Anyway ,she and Gabriel swordfight, stickfight and kickbox trough the desert and everything is fine until she has an emotional outburst witch leaves me completely in shock. I have never witnessed a lack of talent of that magnitude in my life! Why the hell is she trying to express her deep emotions in a film about a cyborg killing cyborgs and girl who eventually kills even more cyborgs? I’m stupified.

In the meantime THE CYBORGS PLAN TO RAID THE LAST GREAT HUMAN CITY- TO MAKE EVEN MORE CYBORGS! The fact that you need even more blood to feed all those fresh additions to the ranks or the funny thing that people obviously serve Cyborgs for years in hope of their mechanical gift and others get it for free seams completely retarded.

Couple minutes later they  finally start putting some hurt on the cyborg asses but Gabriel ends up showing human emotions towards Nea, and that costs him half his body! Interestingly most of the cyborgs wear some Arabic inspired robes that cover all but eyes which lead me to believe that the same five people were killed over and over and over again (congrats to stuntmen for doing all the extra work).

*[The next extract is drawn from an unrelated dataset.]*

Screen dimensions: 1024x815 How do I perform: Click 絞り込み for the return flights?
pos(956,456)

Nea continues fight alone, infiltrates the Cyborg Camp, and earns a right to fight for the gift of becoming a cyborg! Oh, yeah, she also finds her long lost brother there- just like that! Somebody refused to  put  any kind of effort when he was scripting the damn thing but that’s how things work in Pyun-land.

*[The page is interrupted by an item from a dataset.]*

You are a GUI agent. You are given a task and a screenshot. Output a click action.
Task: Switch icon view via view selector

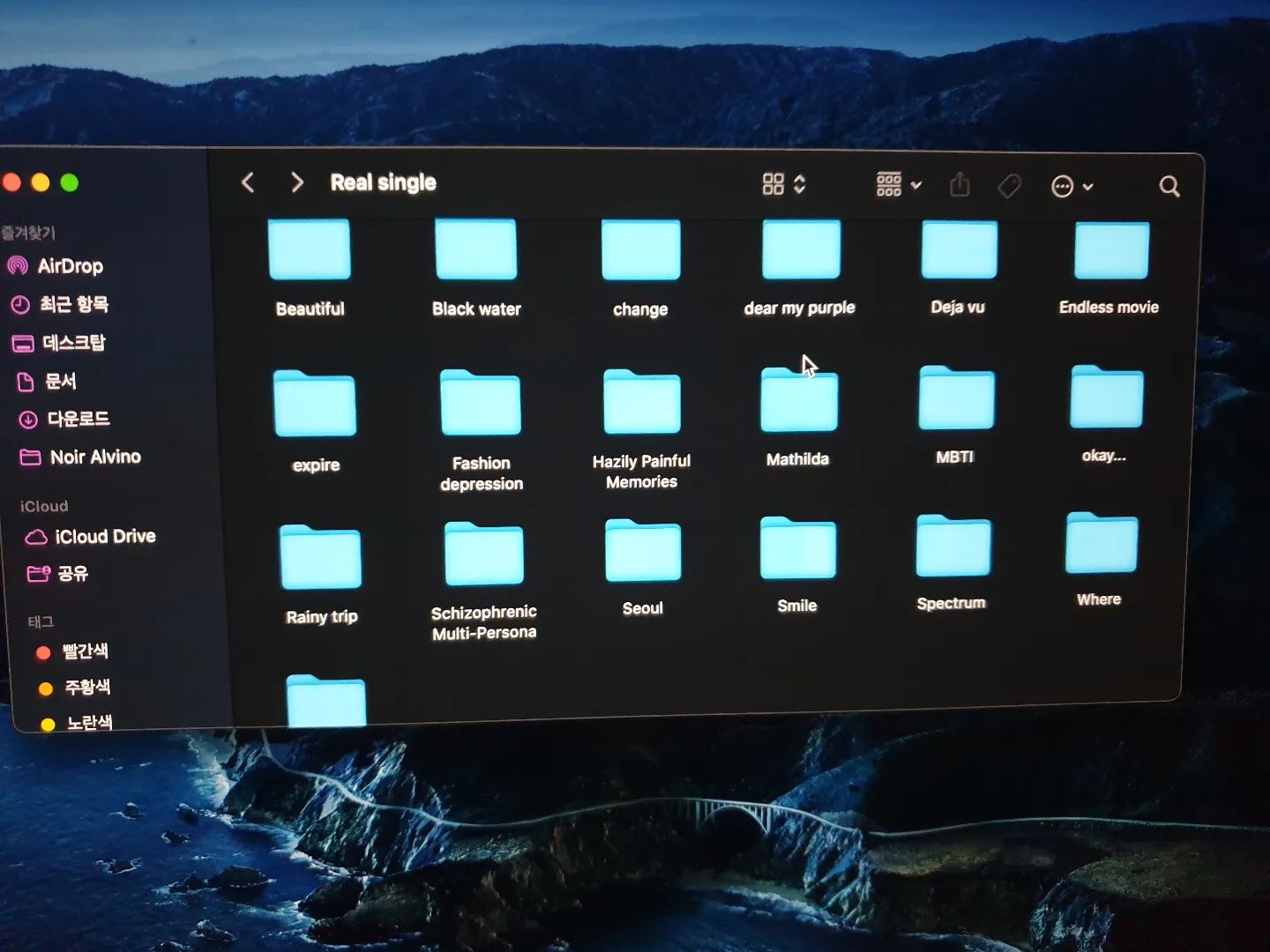click(784, 184)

Leader of the cyborg camp, Lens Henriksen’s character Job (cyborg with a freakin’ giant robot arm, who looks incredibly like some discarded Moebius sketch) decides that she is worth of the gift… he receives the arrow as a reword. Also, I have to notice that Job is quite fascinating character,  the only special power that he exhibited in the movie is his ability to spit incredible amount of liquid, I mean incredible!  Ok, his mastery with whip is impressive too but you don’t really need any technological advancements to learn to do that.

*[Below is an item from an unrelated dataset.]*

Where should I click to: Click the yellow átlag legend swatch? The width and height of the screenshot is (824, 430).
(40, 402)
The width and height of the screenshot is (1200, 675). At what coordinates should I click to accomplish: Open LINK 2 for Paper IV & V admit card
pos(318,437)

              I want to suck your bloooood!

So, Kathy proceeds to kick ass and take names, killing about 100 people in the process, combined forces of about 20 cyborgs and their human underlings. They all die in all sort of interesting/ funny/ ridicules ways that will definitely keep you interested. Even the good old Cyborg who kills cyborgs- Gabriel patches himself somehow (by stealing legs from some other poor half- mechanical soul).

Evil mastermind, Master Builder finally appears, does nothing for a while and than steals Nea’s brother. Gabriel and Nea come after him presumably to the fabled Cyborg City, her monologue narrating all the incredible adventures they will have but the movie ended up being a flop and none of the planed sequels ever found their way into production.

Verdict: in the fighting/martial arts department film delivers and delivers with flying colors- and that is main redeeming feature of this film. Also if you like explosions, things explode in abundance here, just wait and see! Cinematography is also actually rather beautiful (thanks to George Mooradian who latter found fame working on TV series like “According to Jim” ), desert of Moab, Utah provided perfect backdrop for this unique kind of adventure. On the flip side acting is atrociously bad, especial miss Long, script doesn’t make any sense and editing is godawful, most of the scenes look cut up and without the natural end.Music sounds like something out of  National Geographic, not  Western/Vampire/Cyborg/Kickboxing movie Knights is. Anyway if you really have nothing better to do with your life , go watch some cyborgs explode, it’s  still better than The Kardashians!